Extract »
The results of the TMA analysis revealed that the greatest blocking demand is placed on the Middles in comparison with Setters and Outsides, with Setters and Outsides involved in similar blocking demands. In addition, Middles performed more SPJs than both Setters and Outsides, with Outsides performing a greater volume of SPJs than Setters. These findings indicate that the spike and block jumping and landing demands of Middles are greatest of all positions. This cannot be assumed to equate to the highest total physiologic stress because, on nearly all teams, the middle player is removed from the majority of back-court play by the defensive specialist libero position. This significantly reduces the total physiologic load of the middle player. However, practitioners should consider the significant neuromuscular stress imposed by the large jump and land demands of the taller and heavier middle position players. This has implications for the monitoring of training load, in that Middles likely encounter the greatest neuromuscular stress from maximal jumping and landing.

It should also be recognized that a Setter can perform 20 or more submaximal jumps as "jump sets" per game (17,19). Although Setters had a modest maximal jumping demand compared with Middles and Outsides, their total jump demands during match conditions is actually highest when submaximal jump sets are included in the analysis. For the elite playing level, coaches and sport scientists should consider that a typical match (and therefore match-like training conditions) likely imposes the greatest stress from maximal jumping on middle players but that the setter performs a very large volume of submaximal jumping.

What you have to do »
Please reproduce the volleyball passage from "It should also" to "of submaximal jumping.", substituting "low-intensity" for "submaximal". The data has no role in this work.

Dataset records
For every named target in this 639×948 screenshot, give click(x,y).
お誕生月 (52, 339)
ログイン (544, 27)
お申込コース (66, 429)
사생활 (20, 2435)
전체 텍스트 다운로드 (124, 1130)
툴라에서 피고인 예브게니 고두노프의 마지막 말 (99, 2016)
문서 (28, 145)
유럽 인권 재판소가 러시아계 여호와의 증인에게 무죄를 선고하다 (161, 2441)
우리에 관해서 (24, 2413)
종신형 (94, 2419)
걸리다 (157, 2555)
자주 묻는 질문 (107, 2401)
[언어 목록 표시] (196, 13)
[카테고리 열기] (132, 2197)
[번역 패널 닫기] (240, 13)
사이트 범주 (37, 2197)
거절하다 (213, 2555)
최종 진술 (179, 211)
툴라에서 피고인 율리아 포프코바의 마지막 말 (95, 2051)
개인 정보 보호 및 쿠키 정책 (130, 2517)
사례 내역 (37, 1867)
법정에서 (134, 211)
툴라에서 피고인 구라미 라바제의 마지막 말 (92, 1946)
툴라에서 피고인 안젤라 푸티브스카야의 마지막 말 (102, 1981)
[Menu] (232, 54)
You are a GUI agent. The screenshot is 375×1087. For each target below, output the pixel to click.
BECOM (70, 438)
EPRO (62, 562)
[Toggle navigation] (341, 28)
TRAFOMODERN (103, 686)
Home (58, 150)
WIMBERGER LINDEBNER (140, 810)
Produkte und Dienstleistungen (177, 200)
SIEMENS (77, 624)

Result below »
It should also be recognized that a Setter can perform 20 or more low-intensity jumps as "jump sets" per game (17,19). Although Setters had a modest maximal jumping demand compared with Middles and Outsides, their total jump demands during match conditions is actually highest when low-intensity jump sets are included in the analysis. For the elite playing level, coaches and sport scientists should consider that a typical match (and therefore match-like training conditions) likely imposes the greatest stress from maximal jumping on middle players but that the setter performs a very large volume of low-intensity jumping.